__WRITTEN REQUEST__. Count the lines in the rows below that contain the string "left" with matching capitalization. Reply with the number alone.

__Collected data__.
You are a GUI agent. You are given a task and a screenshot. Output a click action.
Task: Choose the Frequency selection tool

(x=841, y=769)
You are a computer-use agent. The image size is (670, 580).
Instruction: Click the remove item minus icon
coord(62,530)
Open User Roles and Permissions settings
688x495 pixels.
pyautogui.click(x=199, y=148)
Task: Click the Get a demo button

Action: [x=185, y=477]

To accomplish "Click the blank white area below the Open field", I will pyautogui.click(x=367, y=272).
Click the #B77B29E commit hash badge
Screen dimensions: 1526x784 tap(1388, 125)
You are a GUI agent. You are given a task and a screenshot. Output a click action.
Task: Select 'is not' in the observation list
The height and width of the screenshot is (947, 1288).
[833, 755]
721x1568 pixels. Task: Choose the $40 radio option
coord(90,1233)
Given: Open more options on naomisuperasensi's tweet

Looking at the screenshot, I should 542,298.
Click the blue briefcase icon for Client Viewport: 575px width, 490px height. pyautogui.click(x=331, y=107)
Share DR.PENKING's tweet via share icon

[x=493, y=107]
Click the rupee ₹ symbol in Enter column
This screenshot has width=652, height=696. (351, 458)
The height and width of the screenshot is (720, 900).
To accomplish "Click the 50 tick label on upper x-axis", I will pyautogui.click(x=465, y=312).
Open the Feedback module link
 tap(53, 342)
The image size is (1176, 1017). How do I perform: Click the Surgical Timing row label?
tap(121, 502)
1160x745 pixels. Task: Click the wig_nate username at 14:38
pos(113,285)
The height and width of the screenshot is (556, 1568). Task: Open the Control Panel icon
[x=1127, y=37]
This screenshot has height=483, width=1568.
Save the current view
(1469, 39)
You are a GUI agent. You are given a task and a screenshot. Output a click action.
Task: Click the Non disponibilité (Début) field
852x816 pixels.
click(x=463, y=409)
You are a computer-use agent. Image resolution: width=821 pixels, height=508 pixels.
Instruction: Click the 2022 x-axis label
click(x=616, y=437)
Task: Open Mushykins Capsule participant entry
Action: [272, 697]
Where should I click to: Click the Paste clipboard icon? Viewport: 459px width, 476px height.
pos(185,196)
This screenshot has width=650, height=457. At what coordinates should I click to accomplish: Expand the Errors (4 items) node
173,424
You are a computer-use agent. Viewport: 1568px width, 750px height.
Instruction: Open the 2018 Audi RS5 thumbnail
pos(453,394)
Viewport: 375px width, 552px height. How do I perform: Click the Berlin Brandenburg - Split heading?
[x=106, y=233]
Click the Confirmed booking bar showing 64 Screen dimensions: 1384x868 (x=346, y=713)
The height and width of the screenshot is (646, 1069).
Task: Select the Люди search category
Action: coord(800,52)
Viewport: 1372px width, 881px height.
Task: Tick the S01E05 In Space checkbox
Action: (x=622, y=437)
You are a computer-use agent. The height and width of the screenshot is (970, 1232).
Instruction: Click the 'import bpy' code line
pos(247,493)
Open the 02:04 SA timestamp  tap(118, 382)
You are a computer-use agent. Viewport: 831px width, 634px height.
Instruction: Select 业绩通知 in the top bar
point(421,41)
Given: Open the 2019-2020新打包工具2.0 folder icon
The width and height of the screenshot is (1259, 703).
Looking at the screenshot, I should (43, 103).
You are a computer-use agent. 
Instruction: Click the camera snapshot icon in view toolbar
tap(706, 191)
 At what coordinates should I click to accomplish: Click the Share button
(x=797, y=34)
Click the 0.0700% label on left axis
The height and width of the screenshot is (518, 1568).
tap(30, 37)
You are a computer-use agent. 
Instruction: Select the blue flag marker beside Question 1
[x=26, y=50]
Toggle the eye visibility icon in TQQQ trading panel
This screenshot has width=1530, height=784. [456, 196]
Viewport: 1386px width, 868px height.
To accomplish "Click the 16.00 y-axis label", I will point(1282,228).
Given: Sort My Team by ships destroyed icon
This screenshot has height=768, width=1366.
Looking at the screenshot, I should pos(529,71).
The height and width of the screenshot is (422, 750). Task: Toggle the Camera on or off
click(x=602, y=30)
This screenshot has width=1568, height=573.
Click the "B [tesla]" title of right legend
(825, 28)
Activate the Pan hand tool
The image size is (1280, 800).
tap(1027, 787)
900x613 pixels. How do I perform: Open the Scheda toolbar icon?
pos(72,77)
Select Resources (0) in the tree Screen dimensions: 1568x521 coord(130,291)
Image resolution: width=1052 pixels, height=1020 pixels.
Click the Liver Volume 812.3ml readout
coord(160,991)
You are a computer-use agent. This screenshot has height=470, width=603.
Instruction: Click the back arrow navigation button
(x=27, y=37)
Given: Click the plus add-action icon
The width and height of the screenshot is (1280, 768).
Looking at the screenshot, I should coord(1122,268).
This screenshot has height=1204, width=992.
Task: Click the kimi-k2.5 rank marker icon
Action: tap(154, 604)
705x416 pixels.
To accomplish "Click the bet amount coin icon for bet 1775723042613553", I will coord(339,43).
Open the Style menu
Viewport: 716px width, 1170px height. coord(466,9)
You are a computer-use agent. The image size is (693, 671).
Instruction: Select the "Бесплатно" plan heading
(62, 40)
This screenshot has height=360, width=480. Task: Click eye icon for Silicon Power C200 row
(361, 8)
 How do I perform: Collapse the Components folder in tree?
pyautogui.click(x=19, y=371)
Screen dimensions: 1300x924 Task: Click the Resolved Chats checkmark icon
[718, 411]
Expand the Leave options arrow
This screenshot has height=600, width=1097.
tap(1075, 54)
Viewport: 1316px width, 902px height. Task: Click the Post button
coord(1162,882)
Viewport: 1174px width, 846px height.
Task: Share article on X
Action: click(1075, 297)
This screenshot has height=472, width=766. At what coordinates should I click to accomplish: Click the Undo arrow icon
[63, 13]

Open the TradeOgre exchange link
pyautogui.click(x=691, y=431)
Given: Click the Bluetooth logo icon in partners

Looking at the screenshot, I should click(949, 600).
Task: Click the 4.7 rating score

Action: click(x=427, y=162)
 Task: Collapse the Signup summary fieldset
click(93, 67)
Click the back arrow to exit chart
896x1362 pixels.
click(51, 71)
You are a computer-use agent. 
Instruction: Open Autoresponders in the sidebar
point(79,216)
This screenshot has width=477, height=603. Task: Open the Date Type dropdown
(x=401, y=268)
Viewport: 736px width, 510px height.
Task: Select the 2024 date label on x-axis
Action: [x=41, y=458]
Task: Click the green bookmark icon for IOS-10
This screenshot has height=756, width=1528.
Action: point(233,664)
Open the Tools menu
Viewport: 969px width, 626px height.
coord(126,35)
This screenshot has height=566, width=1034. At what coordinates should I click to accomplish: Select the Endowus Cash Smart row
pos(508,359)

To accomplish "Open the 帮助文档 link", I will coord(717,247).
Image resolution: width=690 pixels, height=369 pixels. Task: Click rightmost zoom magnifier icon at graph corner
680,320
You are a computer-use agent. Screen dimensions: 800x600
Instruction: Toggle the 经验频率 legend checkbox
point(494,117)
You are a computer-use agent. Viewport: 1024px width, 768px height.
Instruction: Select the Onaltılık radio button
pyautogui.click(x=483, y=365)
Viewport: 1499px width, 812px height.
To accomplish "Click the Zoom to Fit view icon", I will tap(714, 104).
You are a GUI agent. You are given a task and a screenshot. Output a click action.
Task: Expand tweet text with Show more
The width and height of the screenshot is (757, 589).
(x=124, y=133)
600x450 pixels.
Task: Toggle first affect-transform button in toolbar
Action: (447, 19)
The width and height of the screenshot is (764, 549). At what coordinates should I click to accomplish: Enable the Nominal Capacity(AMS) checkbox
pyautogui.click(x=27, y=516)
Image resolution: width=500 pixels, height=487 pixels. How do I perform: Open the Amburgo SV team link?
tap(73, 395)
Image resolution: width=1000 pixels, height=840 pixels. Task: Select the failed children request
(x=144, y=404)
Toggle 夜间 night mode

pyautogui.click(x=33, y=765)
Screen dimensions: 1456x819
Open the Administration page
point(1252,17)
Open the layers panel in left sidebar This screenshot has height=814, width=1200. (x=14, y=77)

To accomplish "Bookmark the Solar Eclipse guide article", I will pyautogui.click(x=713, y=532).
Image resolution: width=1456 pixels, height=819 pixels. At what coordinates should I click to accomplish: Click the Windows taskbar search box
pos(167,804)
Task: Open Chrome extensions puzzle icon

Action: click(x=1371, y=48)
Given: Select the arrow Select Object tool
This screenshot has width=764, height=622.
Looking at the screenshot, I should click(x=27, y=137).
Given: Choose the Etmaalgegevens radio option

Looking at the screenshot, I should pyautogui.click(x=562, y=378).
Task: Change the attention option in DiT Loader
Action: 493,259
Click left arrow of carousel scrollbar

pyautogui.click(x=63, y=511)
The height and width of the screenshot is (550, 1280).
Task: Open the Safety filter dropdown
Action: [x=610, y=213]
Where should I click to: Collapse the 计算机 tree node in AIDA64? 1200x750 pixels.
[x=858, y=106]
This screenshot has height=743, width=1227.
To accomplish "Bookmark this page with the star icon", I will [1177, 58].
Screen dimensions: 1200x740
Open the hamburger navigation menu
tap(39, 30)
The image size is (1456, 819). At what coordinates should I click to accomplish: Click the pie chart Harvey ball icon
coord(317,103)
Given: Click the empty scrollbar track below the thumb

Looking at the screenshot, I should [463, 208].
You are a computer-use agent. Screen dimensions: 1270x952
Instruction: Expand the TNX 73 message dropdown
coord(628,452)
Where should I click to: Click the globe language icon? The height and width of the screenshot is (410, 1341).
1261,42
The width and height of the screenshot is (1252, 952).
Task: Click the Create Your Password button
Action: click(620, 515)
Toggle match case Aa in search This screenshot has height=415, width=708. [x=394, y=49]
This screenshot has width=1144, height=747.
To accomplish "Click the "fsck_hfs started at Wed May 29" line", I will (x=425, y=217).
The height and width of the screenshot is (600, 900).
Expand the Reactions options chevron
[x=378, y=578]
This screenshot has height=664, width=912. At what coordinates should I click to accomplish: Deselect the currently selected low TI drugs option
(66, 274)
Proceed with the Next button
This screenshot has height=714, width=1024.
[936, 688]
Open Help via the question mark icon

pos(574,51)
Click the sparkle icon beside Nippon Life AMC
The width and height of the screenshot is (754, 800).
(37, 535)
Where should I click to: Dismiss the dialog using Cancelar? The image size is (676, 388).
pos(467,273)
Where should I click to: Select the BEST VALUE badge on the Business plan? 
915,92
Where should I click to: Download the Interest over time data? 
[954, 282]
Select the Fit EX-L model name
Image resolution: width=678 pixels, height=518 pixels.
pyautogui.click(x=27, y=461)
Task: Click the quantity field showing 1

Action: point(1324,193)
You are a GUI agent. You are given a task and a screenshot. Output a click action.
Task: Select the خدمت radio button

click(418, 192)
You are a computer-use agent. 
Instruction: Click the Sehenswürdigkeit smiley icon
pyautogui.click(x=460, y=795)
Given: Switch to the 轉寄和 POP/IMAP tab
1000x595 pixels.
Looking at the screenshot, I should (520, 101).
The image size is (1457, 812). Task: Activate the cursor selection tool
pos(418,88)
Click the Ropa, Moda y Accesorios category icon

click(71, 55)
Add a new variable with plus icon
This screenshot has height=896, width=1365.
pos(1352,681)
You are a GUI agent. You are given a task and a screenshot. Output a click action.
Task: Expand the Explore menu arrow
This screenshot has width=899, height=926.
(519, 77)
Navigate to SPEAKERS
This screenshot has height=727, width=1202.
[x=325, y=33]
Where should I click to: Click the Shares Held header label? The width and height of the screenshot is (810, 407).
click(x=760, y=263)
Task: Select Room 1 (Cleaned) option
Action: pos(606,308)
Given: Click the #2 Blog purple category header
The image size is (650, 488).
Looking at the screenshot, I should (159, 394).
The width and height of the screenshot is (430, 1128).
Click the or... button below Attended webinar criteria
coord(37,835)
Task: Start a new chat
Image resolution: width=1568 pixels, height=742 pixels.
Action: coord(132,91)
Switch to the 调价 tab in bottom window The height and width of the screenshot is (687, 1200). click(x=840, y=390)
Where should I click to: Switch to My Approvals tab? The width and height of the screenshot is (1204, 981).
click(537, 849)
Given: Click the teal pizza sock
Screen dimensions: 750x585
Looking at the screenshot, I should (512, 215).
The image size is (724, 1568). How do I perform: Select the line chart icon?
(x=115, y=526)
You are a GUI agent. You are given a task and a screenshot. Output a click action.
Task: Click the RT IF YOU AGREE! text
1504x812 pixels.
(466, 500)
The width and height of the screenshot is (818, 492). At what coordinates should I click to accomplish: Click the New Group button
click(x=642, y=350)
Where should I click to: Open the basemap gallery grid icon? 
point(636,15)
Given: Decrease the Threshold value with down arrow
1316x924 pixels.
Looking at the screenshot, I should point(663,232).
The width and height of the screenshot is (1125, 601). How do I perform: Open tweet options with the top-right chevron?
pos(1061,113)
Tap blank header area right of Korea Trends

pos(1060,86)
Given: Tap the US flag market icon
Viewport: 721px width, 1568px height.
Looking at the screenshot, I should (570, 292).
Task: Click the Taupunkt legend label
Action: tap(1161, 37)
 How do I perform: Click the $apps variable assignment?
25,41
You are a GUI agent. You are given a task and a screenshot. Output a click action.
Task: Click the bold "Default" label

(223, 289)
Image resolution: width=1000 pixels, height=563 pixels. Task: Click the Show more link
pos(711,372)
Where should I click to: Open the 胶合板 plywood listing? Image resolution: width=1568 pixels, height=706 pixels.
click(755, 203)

__EXERCISE SOLUTION__. 3